Microsoft Edge to see JavaScript boosts with Windows 10 Anniversary Update

Microsoft is adding JavaScript performance improvements to the Chakra engine behind the Edge web browser, which will be available for all Windows 10 users as part of the upcoming Anniversary Update. Members of the Windows Insider program, as always, will get to see those improvements first in preview builds.
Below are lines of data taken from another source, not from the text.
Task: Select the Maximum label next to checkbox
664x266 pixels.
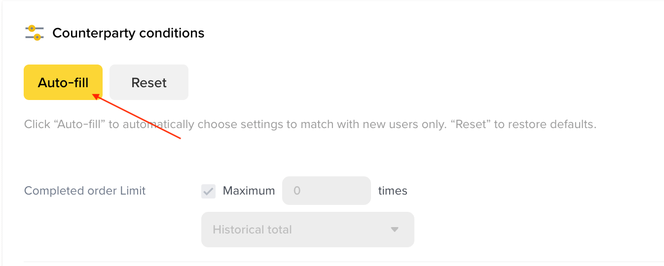Action: [249, 191]
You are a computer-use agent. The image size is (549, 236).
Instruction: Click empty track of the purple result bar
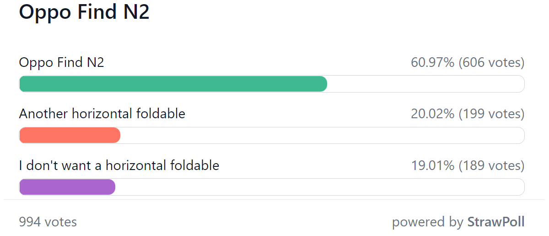pos(320,187)
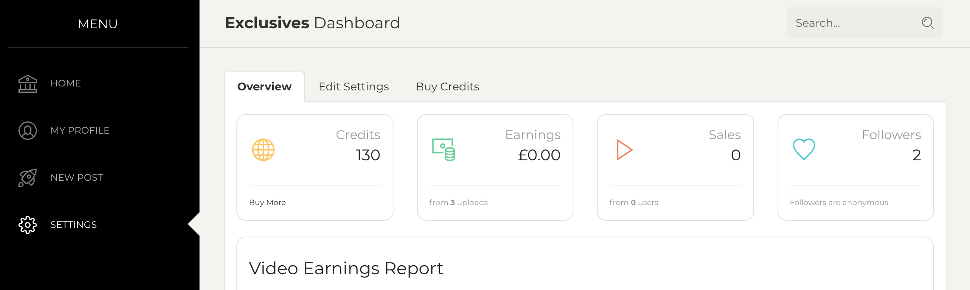This screenshot has height=290, width=970.
Task: Click the Followers heart icon
Action: tap(804, 149)
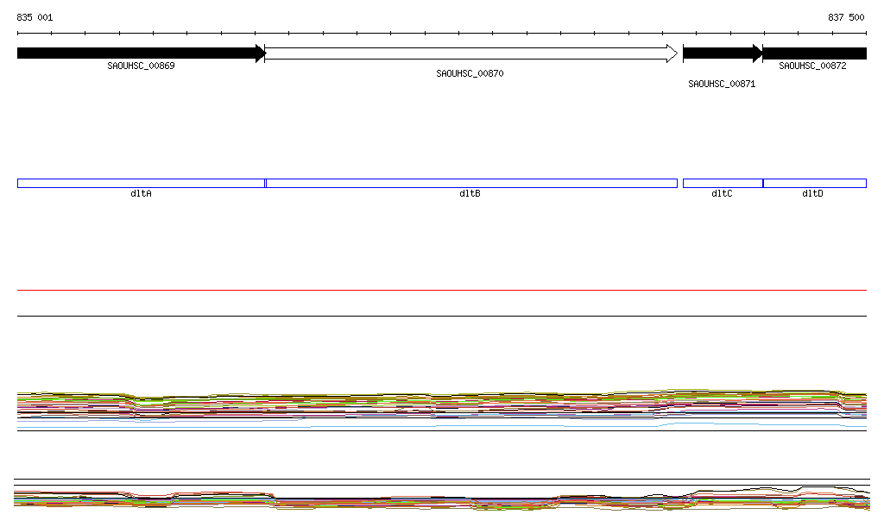Screen dimensions: 884x527
Task: Select the dltD blue annotation box
Action: pos(814,183)
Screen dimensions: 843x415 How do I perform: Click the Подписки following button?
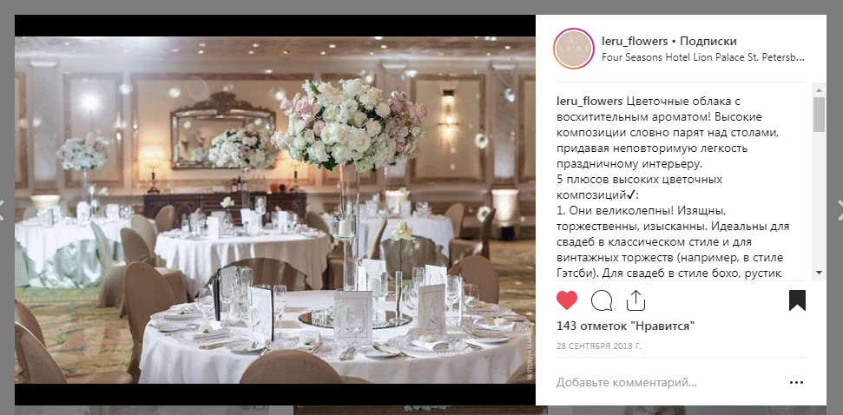(x=708, y=42)
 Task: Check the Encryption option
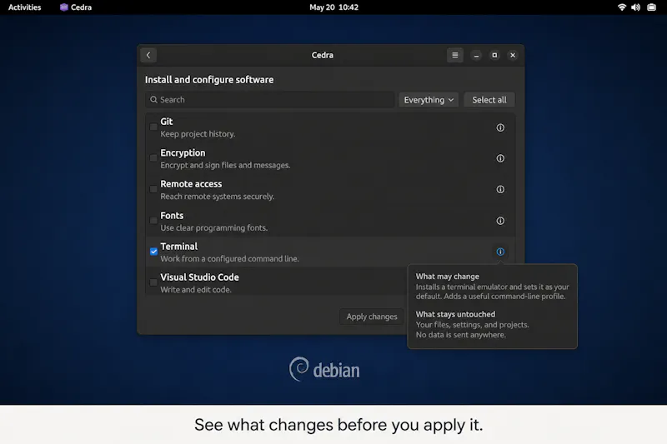(x=153, y=158)
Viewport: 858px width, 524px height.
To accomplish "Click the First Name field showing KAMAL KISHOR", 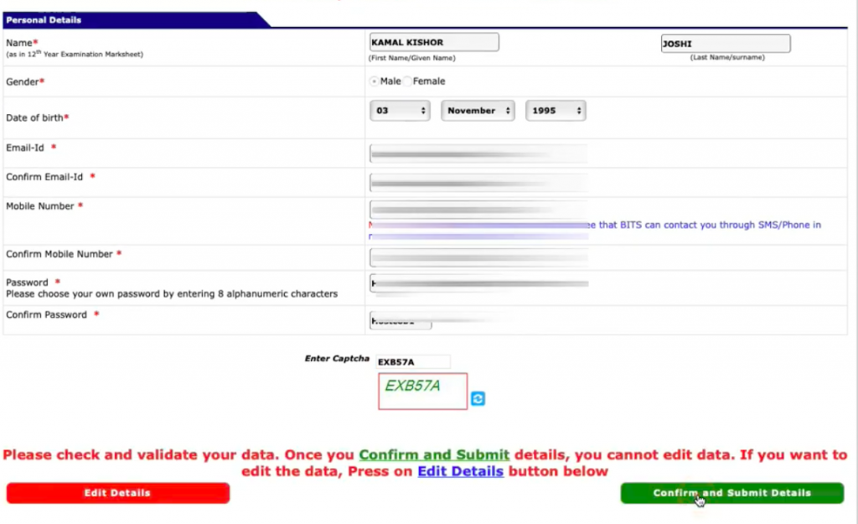I will [433, 41].
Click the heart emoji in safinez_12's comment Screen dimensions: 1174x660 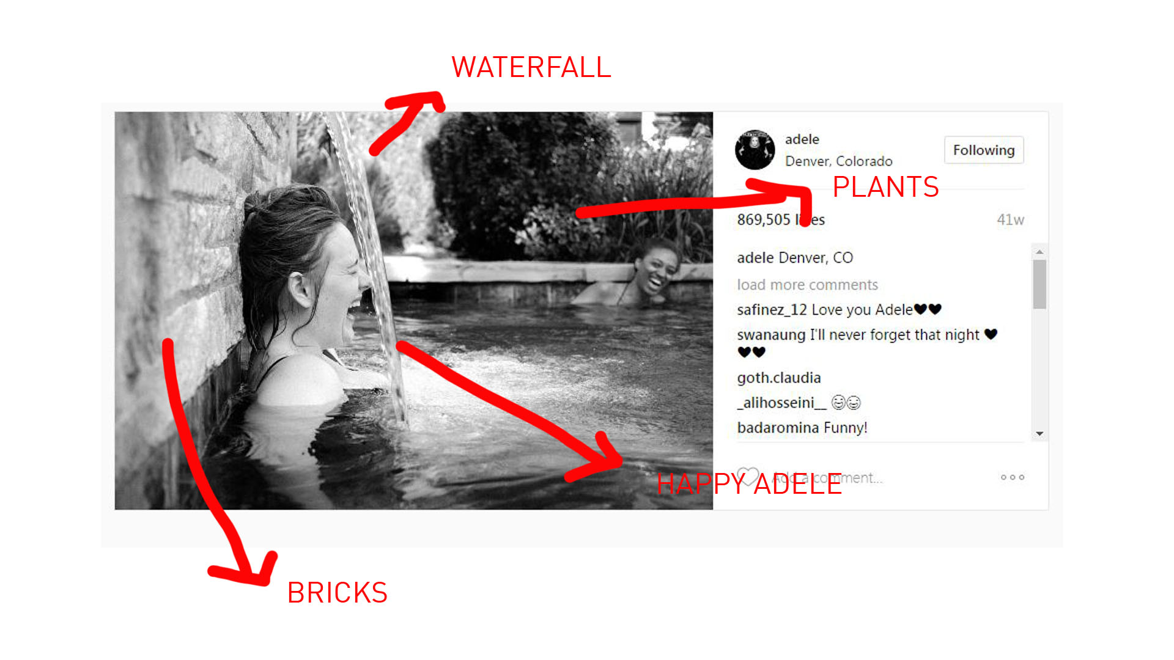(x=929, y=310)
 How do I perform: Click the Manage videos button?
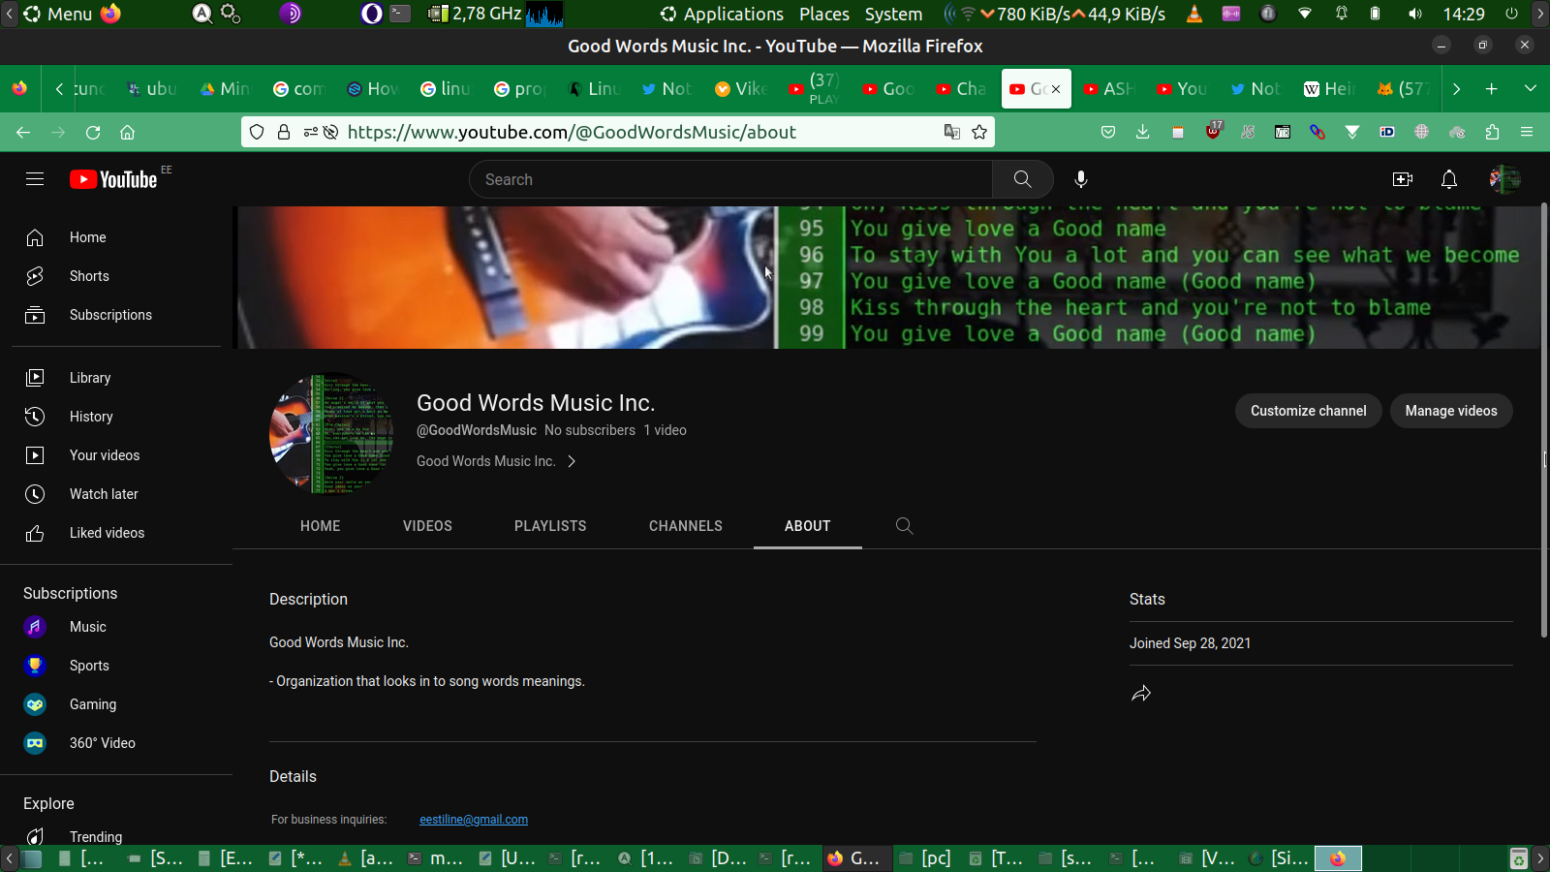click(x=1450, y=411)
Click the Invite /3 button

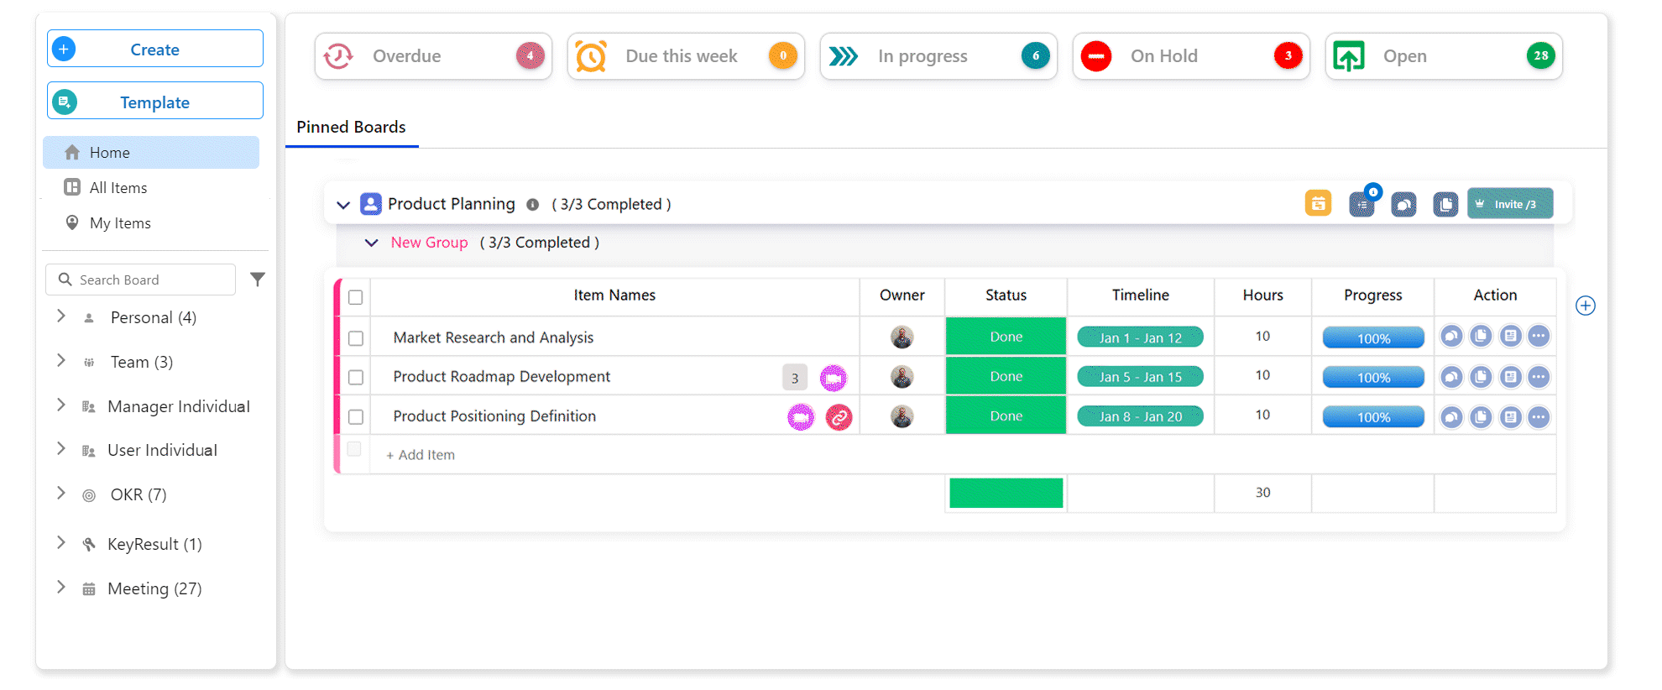tap(1509, 204)
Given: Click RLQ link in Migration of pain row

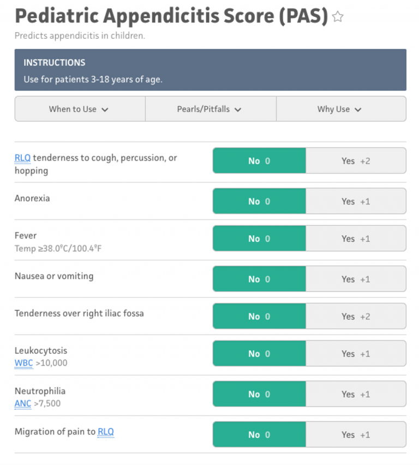Looking at the screenshot, I should [106, 432].
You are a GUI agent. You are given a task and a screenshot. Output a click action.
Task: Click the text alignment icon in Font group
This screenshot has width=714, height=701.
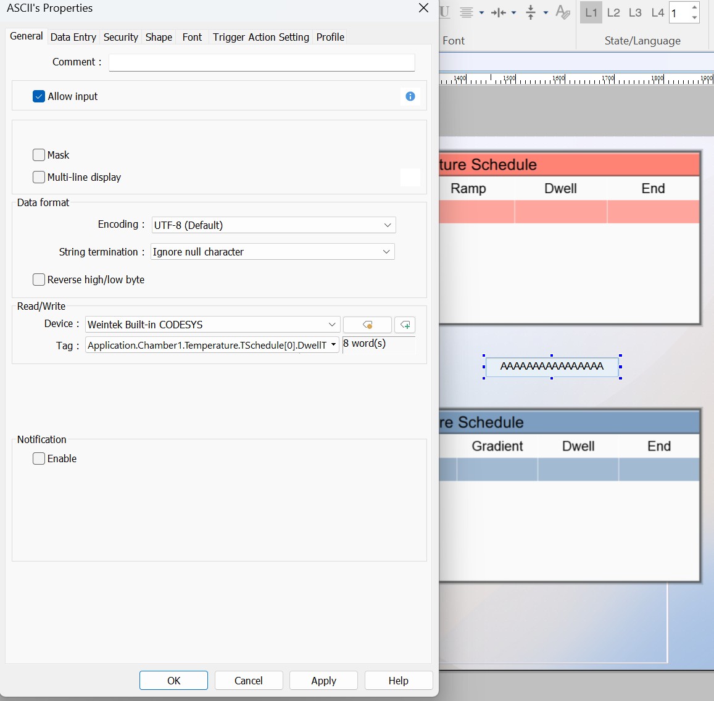point(467,12)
In a blog post, Microsoft offered a couple of examples of its JavaScript improvements. One of them concerns how Edge handles small-sized functions in scripts on websites:

To optimize for this pattern especially in terms of memory consumption, Chakra has refactored the metadata format used for each function (internally referred to as FunctionBody). Based on data, pointers in FunctionBody that point to rarely used information have been moved to a dynamic auxiliary structure and will not be instantiated and consume memory unless necessary. A good example is the asm.js related data which is not applicable for most functions. Most of the 32-bit counters in FunctionBody were also observed to hardly have values over 256, such as the variable count or object literal count within a function. Thus these counters have been replaced by a compact structure that uses a single byte for each counter and can be promoted to full 32-bit if needed. Combined with a good number of functions, these seemingly subtle optimizations can make a big difference in reducing memory overhead.

Benchmarks

While Microsoft admits it doesn't care much for synthetic JavaScript benchmark tests, it did use two of them (Octane 2.0 and Jetstream 1.1) to show that its Chakra improvements allow Edge to lead both Google's Chrome and Mozilla's Firefox in the final results. Microsoft says that even more JavaScript improvements will be added to Edge in the summer.